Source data
»»

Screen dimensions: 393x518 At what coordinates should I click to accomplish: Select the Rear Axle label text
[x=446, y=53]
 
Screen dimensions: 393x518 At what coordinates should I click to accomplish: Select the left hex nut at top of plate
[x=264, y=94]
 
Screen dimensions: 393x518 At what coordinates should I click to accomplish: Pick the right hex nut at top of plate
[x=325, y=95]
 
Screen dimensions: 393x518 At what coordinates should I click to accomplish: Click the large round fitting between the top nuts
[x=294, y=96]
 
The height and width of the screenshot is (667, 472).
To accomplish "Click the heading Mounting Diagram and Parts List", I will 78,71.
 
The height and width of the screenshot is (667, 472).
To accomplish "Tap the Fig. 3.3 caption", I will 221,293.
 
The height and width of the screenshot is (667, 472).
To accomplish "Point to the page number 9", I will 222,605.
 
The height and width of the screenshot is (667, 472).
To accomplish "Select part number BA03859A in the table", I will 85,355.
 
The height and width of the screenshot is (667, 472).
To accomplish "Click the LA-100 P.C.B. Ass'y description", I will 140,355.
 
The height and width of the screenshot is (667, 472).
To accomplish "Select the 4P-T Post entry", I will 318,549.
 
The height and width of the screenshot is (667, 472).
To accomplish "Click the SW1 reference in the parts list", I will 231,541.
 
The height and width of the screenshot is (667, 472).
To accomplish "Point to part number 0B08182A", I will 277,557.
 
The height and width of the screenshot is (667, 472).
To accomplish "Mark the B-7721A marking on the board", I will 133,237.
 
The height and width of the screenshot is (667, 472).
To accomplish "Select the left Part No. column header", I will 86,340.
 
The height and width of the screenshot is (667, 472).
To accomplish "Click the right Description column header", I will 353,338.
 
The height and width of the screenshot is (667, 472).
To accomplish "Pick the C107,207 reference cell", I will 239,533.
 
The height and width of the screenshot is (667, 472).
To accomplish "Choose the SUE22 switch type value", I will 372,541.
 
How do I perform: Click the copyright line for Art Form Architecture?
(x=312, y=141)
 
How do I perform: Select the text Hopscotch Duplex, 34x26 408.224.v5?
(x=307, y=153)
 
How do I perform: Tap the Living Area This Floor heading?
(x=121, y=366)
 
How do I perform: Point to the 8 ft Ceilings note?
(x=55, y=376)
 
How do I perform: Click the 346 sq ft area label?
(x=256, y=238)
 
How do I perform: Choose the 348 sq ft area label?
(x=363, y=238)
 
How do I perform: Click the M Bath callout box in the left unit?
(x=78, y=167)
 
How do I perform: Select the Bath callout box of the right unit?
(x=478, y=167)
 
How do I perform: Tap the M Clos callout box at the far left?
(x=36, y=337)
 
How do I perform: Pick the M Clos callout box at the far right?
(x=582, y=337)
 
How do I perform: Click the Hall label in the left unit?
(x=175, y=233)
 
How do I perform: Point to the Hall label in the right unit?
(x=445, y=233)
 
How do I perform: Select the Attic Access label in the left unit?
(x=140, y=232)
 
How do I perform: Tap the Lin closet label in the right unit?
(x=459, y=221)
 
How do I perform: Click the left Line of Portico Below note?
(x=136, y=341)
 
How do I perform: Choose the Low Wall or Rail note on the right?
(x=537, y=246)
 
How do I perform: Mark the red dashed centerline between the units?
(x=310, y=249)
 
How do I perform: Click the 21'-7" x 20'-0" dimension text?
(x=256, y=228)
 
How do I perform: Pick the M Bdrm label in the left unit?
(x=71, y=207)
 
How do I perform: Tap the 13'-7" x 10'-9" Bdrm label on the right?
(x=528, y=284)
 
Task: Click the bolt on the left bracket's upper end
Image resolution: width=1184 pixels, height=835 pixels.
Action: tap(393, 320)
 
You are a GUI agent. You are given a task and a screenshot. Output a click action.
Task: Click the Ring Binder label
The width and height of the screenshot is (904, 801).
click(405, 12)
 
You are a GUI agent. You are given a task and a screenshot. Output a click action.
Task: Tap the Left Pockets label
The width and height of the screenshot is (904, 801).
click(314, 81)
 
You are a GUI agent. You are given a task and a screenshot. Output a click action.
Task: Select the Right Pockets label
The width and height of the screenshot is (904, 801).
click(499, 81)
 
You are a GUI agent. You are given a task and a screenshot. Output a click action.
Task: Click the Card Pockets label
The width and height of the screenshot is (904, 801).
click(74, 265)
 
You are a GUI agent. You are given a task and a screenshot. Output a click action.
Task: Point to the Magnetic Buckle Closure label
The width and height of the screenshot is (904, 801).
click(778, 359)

««

Reproduce the lines starting with the one that contains "How do I perform: Mark" and going on through the one that contains "(x=71, y=207)", switching "Pick" to "Select" and leaving everything else the same.

How do I perform: Mark the red dashed centerline between the units?
(x=310, y=249)
 
How do I perform: Click the 21'-7" x 20'-0" dimension text?
(x=256, y=228)
 
How do I perform: Select the M Bdrm label in the left unit?
(x=71, y=207)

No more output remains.